When we refer to a “Jekyll and Hyde” personality, everyone knows what we mean.  The impact of this book is immeasurable, and it’s more of a novella in length.  I’ve just read it for the first time, as sort of a companion piece to Nancy Horan’s Under the Wide and Starry Sky about Robert Louis Stevenson and his wife Fanny.  I have no idea how historically accurate Horan’s novel is, but in her book Stevenson rips up the original manuscript and completely reworks this novel to incorporate his wife’s suggestions.  Stevenson tells the tale with 3 narrators, the last of which is Jekyll himself.  What I found most telling about this last narrative is that Dr. Jekyll does not really consider himself a good man.  In fact, he much prefers being the cruel but freer Mr. Hyde, who has no conscience and no concern for the well-being of others.  As Dr. Jekyll he has to bury (and “hyde”) his baser desires and sees this effort as a sort of bondage to convention.  In other words, Jekyll comes off as a sociopath who chooses to act like a person with real empathy for his fellow human beings, even though in reality he has none.  As Mr.
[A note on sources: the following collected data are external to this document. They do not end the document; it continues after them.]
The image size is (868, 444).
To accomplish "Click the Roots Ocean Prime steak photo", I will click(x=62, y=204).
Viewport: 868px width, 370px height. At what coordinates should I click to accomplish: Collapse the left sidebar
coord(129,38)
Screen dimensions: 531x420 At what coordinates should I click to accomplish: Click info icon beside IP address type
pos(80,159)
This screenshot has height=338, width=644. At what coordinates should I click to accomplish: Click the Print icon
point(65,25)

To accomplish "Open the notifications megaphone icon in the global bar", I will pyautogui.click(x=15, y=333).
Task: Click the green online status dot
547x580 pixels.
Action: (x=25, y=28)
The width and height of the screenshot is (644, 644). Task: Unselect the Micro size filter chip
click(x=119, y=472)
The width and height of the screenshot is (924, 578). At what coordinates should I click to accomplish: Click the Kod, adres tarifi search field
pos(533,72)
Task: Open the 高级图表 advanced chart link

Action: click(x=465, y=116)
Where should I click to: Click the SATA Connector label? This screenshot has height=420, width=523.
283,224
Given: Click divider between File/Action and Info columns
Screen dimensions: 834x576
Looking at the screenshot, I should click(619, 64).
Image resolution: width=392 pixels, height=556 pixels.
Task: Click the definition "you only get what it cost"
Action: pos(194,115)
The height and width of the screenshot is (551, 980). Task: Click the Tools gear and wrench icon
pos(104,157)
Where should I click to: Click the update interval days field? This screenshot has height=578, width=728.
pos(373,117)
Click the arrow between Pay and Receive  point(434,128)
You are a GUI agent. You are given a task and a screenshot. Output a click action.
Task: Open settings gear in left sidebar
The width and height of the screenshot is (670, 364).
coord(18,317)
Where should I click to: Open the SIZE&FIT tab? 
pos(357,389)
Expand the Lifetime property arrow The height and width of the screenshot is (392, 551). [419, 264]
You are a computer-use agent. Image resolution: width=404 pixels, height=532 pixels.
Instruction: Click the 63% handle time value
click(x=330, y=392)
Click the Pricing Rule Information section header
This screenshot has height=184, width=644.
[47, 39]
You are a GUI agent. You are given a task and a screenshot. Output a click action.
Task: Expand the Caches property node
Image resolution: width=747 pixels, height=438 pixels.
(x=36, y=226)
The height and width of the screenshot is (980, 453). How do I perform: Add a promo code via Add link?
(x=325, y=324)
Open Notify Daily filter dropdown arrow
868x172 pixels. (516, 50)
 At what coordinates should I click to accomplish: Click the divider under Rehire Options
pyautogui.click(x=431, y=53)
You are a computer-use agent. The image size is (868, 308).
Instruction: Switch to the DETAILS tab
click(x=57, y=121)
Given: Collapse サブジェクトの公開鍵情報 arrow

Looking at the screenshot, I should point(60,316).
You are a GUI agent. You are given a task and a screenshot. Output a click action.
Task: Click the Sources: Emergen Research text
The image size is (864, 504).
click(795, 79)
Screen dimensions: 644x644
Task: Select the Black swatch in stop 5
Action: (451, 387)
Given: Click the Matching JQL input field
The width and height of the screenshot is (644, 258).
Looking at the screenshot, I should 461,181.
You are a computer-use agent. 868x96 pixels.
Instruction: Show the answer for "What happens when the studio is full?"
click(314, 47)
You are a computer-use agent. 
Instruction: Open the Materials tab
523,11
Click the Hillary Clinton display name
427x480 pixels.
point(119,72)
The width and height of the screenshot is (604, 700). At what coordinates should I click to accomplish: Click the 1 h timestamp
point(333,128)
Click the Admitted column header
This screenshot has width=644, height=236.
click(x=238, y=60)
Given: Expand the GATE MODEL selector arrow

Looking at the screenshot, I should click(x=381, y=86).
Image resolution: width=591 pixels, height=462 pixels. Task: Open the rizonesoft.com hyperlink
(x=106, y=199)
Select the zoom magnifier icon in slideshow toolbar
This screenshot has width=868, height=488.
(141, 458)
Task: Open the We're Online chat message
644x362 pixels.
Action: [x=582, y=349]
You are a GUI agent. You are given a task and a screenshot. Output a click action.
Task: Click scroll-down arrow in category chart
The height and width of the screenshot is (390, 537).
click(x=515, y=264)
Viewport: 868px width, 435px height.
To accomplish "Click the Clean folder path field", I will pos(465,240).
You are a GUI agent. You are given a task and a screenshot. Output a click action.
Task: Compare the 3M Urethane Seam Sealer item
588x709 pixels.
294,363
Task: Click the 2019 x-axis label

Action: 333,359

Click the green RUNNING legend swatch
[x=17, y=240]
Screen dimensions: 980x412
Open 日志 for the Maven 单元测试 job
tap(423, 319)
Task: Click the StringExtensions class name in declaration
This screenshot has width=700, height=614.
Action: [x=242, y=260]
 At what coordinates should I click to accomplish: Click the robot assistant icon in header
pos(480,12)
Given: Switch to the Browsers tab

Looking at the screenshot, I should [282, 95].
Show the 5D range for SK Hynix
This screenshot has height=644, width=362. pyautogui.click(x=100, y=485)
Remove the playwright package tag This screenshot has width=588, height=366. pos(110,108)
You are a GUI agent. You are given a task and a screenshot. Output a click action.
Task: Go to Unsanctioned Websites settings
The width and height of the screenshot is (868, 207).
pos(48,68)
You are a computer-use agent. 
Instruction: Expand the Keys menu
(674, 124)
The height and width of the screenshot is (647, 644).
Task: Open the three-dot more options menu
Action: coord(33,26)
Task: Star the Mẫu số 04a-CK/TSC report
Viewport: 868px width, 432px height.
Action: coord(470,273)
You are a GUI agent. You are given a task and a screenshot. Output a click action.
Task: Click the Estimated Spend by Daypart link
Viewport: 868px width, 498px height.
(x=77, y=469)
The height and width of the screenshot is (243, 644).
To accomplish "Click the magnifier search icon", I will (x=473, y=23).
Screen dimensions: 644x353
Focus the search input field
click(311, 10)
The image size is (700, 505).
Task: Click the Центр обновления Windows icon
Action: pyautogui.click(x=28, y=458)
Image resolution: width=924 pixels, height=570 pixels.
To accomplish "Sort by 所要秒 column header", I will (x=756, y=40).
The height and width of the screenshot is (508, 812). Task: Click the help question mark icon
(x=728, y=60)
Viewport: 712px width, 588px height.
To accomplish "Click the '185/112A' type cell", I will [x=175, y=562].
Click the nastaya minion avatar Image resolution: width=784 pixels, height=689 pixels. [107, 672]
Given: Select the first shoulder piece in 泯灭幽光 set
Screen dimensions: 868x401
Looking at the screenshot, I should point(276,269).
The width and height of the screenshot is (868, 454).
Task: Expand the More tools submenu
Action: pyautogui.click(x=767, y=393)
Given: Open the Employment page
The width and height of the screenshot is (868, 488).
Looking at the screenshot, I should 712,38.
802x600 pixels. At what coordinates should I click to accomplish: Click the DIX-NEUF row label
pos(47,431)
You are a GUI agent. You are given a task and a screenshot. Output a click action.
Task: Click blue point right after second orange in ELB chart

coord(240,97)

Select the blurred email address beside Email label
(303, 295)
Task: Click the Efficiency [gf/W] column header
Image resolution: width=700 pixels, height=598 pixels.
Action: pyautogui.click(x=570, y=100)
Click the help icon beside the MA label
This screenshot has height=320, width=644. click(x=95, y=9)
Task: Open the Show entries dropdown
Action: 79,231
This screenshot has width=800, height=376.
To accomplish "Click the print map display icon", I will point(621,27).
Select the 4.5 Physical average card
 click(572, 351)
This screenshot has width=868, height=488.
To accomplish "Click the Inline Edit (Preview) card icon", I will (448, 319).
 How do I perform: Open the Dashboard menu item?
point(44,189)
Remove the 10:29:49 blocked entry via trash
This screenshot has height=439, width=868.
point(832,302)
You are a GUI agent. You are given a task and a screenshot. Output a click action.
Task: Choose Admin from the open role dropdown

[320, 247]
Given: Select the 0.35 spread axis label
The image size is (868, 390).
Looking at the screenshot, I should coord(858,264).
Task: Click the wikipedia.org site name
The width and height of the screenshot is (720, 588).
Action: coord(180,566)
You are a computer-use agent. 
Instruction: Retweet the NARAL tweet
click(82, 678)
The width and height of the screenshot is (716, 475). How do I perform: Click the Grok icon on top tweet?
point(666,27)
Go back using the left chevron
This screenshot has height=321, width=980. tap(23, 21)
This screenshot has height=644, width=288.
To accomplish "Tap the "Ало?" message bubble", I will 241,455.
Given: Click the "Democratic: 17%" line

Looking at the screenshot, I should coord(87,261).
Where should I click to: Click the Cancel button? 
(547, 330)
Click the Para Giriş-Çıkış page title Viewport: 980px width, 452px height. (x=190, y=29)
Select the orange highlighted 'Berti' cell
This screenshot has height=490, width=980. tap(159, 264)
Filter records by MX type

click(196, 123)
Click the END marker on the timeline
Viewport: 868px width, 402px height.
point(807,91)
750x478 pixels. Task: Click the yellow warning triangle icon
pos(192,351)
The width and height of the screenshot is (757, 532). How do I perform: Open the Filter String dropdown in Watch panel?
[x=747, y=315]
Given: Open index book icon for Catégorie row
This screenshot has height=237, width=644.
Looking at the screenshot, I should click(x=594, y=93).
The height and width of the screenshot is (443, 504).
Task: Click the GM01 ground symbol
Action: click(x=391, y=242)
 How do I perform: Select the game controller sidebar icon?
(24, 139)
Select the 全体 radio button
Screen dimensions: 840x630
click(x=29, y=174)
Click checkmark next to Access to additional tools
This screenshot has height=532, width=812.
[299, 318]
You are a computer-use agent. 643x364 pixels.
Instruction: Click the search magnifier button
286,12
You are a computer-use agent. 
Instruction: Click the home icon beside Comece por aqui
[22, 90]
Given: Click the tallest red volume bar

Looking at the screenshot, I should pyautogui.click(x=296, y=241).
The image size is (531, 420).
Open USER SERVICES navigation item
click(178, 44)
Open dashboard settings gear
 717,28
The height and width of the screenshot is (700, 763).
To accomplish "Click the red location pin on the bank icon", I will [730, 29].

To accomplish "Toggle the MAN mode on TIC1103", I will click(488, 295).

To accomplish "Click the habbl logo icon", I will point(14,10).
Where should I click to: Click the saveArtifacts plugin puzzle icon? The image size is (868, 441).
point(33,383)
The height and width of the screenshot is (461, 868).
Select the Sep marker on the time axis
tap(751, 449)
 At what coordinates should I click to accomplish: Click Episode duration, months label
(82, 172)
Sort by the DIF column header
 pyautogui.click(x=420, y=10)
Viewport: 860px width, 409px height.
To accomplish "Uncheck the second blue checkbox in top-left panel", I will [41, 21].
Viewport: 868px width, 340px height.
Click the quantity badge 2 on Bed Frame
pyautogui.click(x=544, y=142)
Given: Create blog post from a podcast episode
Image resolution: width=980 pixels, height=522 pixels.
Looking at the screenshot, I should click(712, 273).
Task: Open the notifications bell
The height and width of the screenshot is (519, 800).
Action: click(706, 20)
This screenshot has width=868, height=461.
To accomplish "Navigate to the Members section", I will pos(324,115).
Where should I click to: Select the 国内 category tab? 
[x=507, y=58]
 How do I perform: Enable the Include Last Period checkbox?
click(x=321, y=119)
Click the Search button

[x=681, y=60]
Hyde, he undergoes a sort of hypnosis, and hypnotists tell us that they cannot override our consciences.   Stevenson chooses not to challenge our trust that a truly good person cannot be persuaded to do evil deeds.  I couldn’t help wondering, if the character enjoys being Hyde so much, how he motivates himself to revert to his Jekyll persona.  Since his physical appearance changes, I suppose he has to become Jekyll to avoid being captured by the police for his actions as Hyde.  Anyway, I can think of all sorts of alternate scenarios, such as Hyde being in jail for his evil deeds and asking his attorney to bring him the potion that will restore Dr. Jekyll.  It’s no wonder this iconic book has spawned TV shows, movies, and other novels that put a different slant on this timeless and intriguing story.